Acostumbrado a la perspectiva en movimiento del paseante que transita por el río bordeado de casetas, resulta fascinante experimentar la Feria del Libro de Madrid desde el otro lado: el del librero que, como una cámara fija, observa el río de gente pasar. Yo pude experimentar esa perspectiva durante un par de horas, una tarde de junio, en el rol de autor firmando libros. No siendo un autor famoso, mi experiencia no estuvo distorsionada por la cola de fans que interfiere con el libre flujo del río, así que pude ser testigo de una dinámica del comportamiento humano poco estudiada y en riesgo de extinción: el encuentro espontáneo con un libro desconocido.
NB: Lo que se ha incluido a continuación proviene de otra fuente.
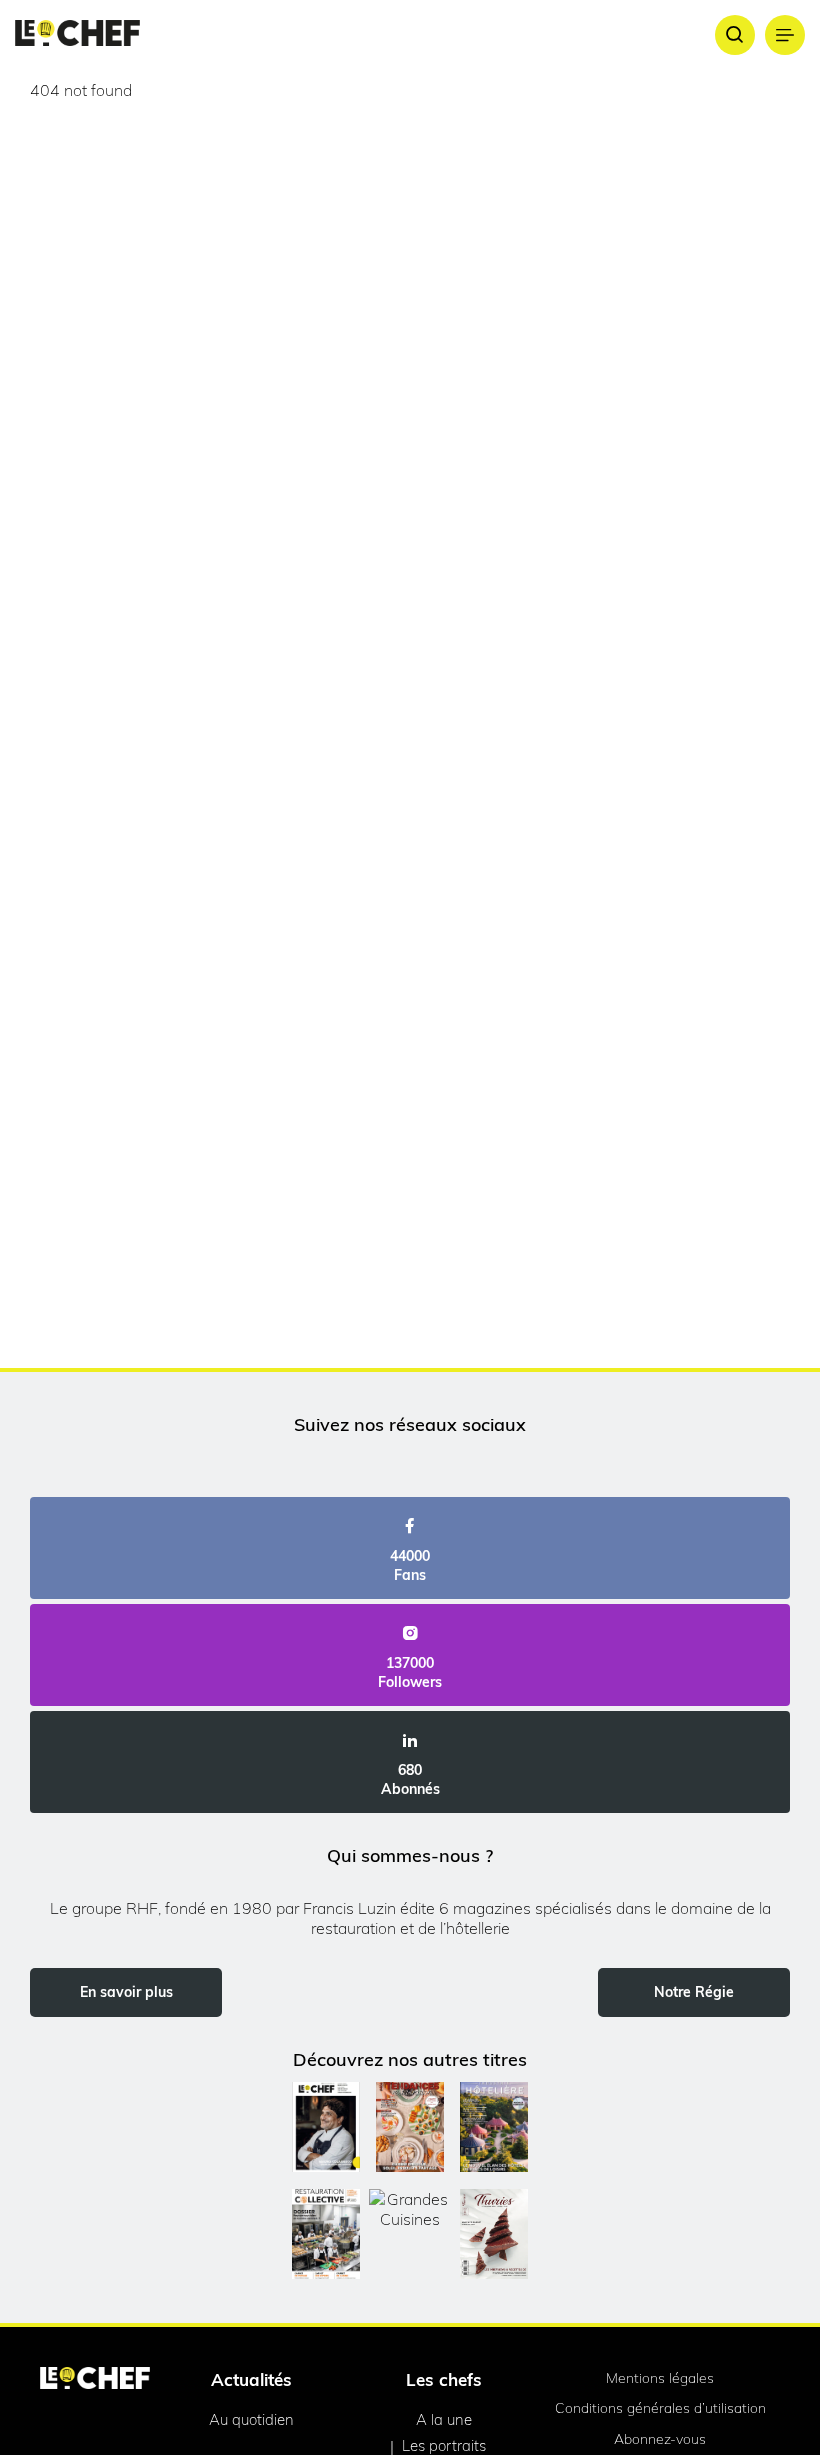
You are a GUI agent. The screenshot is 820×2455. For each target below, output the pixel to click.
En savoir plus (126, 1992)
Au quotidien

Si fuera un experimento formal, tendría que reconocer algunos factores que podrían limitar la generalizabilidad de los resultados. Primero, las condiciones exteriores no estuvieron bien controladas: esa tarde, los responsables de luces y attrezzo no consiguieron ponerse de acuerdo sobre si a la escena le pegaba más una iluminación cálida con sol de atardecer, un tono más tragicómico con lluvia torrencial que transformaba toldos cargados de agua en cobijos y duchas inesperadas, o directamente un tinte épico con hielos de tamaño creciente cayendo del cielo. Segundo, el proceso de selección y aleatorización de la muestra, basado en la afamada técnica de “cualquiera-que-pase-por-allí”, fue muy práctico pero poco riguroso. Tercero, tanto el libro elegido para el experimento como el paradigma de observación experimental tenían un evidente sesgo intrínseco: el experimentador, un servidor, era también el autor del libro.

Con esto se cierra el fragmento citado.